The trial against Chevron in Ecuador began in 2003 in the town of Lago Agrio and ended in February of this year with the judgment, which both sides are appealing. Chevron had heaped lavish praise on Ecuador's court system to move the case to Ecuador out of federal court in New York, where the action was filed in 1993.

During the Ecuador trial and in recent legal efforts in the U.S. to stop enforcement of the judgment, Chevron has characterized meetings between the Ecuadorian citizens suing Chevron and their government officials as a "criminal conspiracy" even though the newly released cables and other memos prove that Chevron also met repeatedly with numerous Ecuadorian government officials to pressure them to illegally intervene in the lawsuit.
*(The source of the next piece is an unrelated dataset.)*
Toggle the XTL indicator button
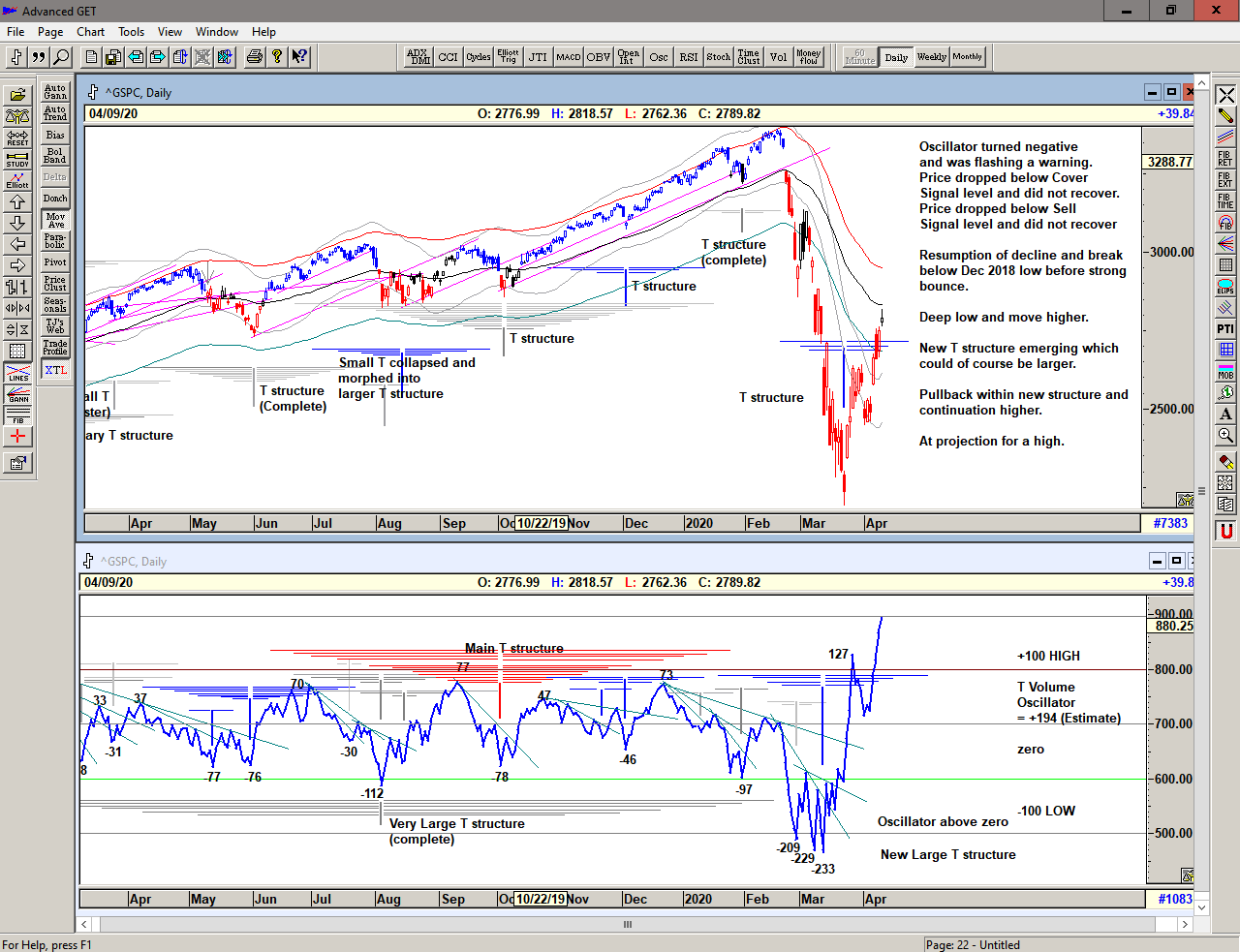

On multiple occasions since 2006, Chevron has tried to interfere with the environmental case by using its Washington lobbyists to try to press the Bush and then Obama Administrations to cancel Ecuador's trade preferences in retaliation for the lawsuit, even though Chevron wanted the case to be held in Ecuador.
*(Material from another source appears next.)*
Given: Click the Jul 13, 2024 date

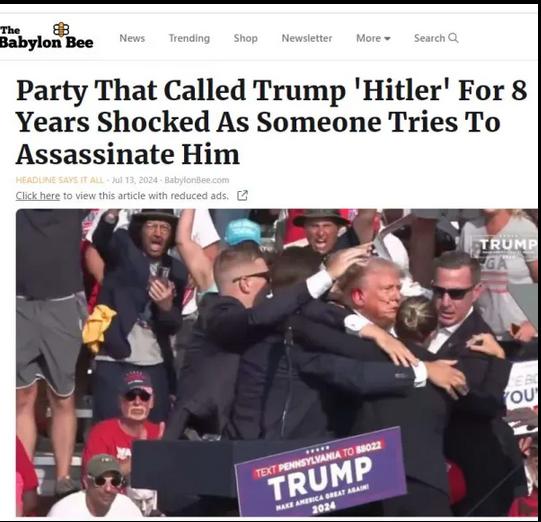Looking at the screenshot, I should (135, 180).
Chevron's efforts to undermine the case were extraordinary, Hinton added. During the nine years of litigation in Ecuador, Chevron also sought to recuse every judge who presided over the case, threatened judges with jail time if they did not rule in favor of the company, and took out paid newspaper advertisements criticizing judicial officers and adversary counsel. Two Chevron lawyers were also sanctioned for filing frivolous motions, including 18 in one 30-minute period in 2010.
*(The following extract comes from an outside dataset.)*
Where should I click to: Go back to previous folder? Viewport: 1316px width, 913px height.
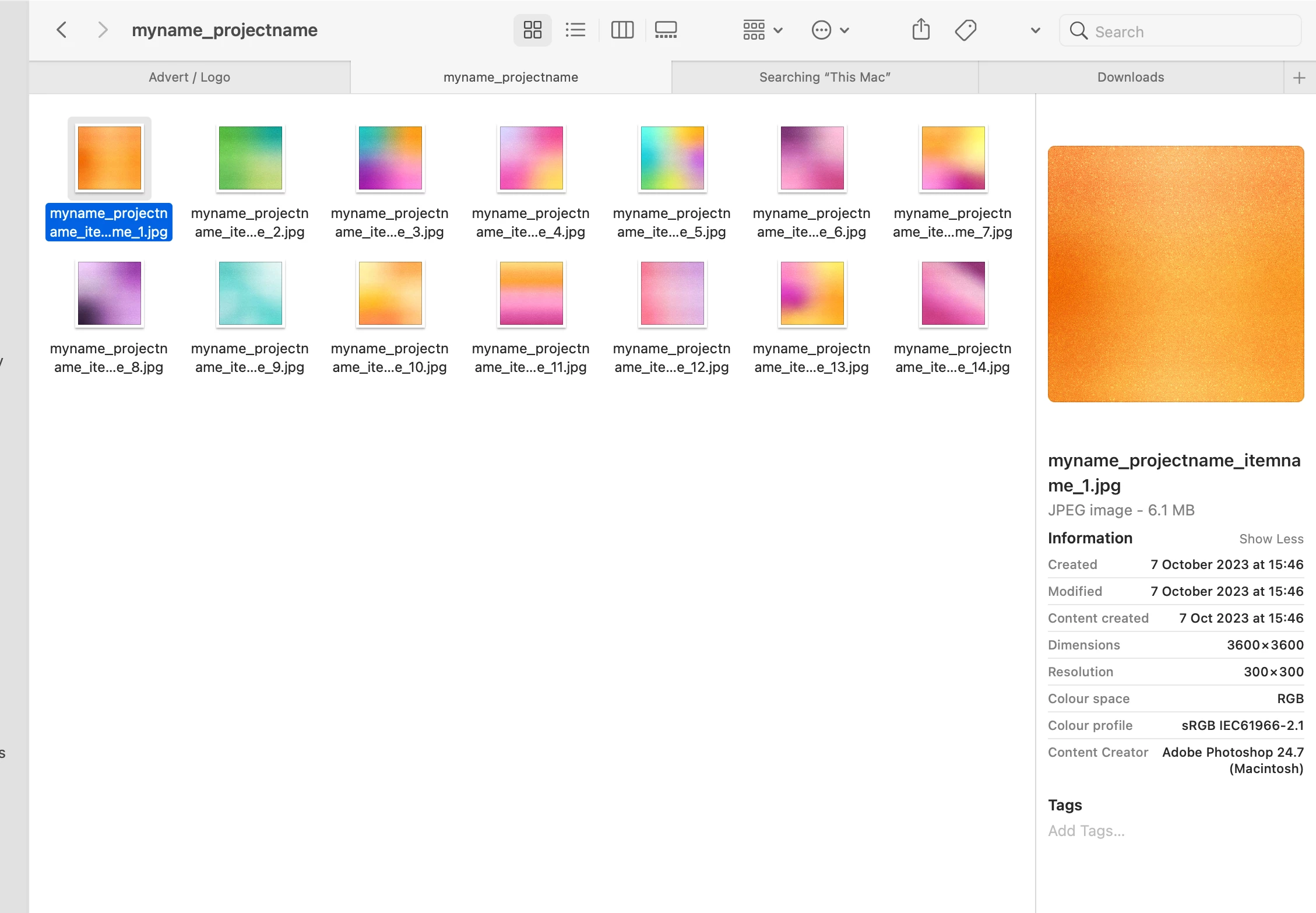[62, 30]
In recent years the company has stripped all assets from Ecuador, forcing the plaintiffs to consider lawfully enforcing their judgment in the many countries around the world where the oil giant operates. On Monday, a U.S. federal appeals court in New York lifted an injunction barring Americans from enforcing the Ecuador judgment, clearing the way for collection actions to commence if the Ecuador appellate court affirms the trial court judgment.